Returning list of IDs

sophiem · February 3, 2022, 3:18pm

Is there some way to return a list of all the IDs in an index?

jamesbriggs · February 3, 2022, 4:27pm

Not yet. A hacky way to do this would be to query with top_k = size_of_index. As of this writing, the max value for top_k — the number of results to return — is 10,000. Max value for top_k for queries with include_metadata=True or include_data=True is 1,000. See our docs on limits for more info.

GeorgePearse · May 18, 2022, 8:05am

Most engineers using Pinecone will be working with datasets much larger than 10,000. So sadly I don’t think the “the hacky way” is a real option.

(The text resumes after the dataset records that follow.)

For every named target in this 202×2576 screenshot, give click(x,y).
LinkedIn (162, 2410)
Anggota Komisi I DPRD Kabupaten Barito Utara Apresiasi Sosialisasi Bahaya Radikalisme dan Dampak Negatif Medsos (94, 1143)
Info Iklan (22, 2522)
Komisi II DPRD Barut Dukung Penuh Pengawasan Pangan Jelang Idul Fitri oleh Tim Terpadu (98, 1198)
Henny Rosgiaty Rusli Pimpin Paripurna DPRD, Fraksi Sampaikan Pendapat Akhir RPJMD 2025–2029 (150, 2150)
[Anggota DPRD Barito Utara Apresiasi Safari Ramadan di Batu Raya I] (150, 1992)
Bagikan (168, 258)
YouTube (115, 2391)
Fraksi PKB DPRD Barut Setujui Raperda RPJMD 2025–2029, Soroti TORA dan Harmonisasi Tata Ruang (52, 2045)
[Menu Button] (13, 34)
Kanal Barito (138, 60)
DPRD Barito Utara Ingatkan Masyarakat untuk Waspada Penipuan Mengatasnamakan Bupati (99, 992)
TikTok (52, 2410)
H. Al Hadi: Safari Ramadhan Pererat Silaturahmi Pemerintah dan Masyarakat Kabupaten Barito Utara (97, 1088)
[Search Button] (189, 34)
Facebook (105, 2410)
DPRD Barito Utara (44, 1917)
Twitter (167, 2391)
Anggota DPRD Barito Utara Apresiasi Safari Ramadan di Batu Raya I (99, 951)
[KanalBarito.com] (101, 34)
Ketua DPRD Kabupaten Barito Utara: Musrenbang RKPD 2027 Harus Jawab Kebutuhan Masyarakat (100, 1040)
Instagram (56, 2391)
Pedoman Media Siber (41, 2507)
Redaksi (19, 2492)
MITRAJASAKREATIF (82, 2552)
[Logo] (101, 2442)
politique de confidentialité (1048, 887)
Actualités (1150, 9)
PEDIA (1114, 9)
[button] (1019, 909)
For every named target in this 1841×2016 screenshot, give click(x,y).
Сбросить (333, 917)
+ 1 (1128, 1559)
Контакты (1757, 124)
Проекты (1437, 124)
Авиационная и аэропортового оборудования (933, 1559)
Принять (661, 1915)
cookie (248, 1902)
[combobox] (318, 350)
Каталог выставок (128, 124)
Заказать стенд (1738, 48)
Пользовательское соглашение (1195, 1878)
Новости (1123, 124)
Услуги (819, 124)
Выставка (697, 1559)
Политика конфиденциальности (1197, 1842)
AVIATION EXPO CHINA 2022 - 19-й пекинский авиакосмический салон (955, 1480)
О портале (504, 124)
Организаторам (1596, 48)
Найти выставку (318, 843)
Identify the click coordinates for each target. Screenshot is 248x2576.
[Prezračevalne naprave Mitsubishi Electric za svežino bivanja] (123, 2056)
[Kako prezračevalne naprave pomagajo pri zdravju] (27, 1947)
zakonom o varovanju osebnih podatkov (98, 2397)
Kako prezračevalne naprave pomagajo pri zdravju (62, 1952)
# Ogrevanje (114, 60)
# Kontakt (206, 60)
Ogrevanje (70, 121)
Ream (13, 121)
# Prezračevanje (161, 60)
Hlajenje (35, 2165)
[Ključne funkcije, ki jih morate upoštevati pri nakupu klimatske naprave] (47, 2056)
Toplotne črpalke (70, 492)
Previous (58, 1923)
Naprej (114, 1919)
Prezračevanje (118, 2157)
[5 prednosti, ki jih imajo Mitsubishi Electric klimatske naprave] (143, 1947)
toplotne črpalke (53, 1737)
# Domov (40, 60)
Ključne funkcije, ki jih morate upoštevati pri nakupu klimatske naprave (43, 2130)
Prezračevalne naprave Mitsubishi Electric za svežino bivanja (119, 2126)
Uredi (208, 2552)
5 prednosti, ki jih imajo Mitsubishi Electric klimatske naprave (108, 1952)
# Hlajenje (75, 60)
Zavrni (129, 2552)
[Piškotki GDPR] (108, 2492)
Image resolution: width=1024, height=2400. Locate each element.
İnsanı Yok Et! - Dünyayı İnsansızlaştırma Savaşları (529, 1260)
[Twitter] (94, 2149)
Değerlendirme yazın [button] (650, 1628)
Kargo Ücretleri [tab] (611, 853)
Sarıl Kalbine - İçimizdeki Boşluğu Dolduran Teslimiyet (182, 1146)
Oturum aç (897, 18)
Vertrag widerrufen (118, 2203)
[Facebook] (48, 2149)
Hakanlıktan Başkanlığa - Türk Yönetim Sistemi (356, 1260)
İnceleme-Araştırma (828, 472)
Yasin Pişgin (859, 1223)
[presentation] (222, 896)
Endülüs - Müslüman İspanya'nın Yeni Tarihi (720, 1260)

bub · January 3, 2023, 2:19pm

Hi,

I and my company are interested in the functionality of getting all IDs in an index. Any updates recently to support this?

kbutler · January 3, 2023, 4:02pm

This is not a current feature of the product. However, it has been a popular request, and our product team is aware of it. Soon, we will have more tools available regarding the import/export of data. This may satisfy the requirement by allowing you to export the entire database into a cloud storage bucket for backup/validation/verification purposes.

TravisBarton · February 9, 2023, 5:55am

Yeah I need this too

mick-zelta · February 16, 2023, 5:42pm

Need this too. Would be huge for Clustering!

Cory_Pinecone · February 21, 2023, 6:54pm

Hey all! We’ve heard y’all’s request for returning IDs, and it’s something we’re actively researching how to do. There are some technical challenges associated with doing so, though. Not to get too lost in the weeds, but Pinecone doesn’t sequentially store vectors such that generating a list of IDs would be trivial. They’re stored in a much more vector-friendly and -native way, so traversing over the dataset doesn’t necessarily result in a list of IDs that are anywhere close to each other. But it is something we’ve heard from the community, so we are working on a way to provide this. Please stay tuned!

In the meantime, we would really appreciate some examples of when y’all’d use this feature. For instance, @mick-zelta, you mentioned clustering. How would you make use of a list of IDs when doing that? If you can provide some additional nuance, it would help us make sure we nail exactly what you’re looking for.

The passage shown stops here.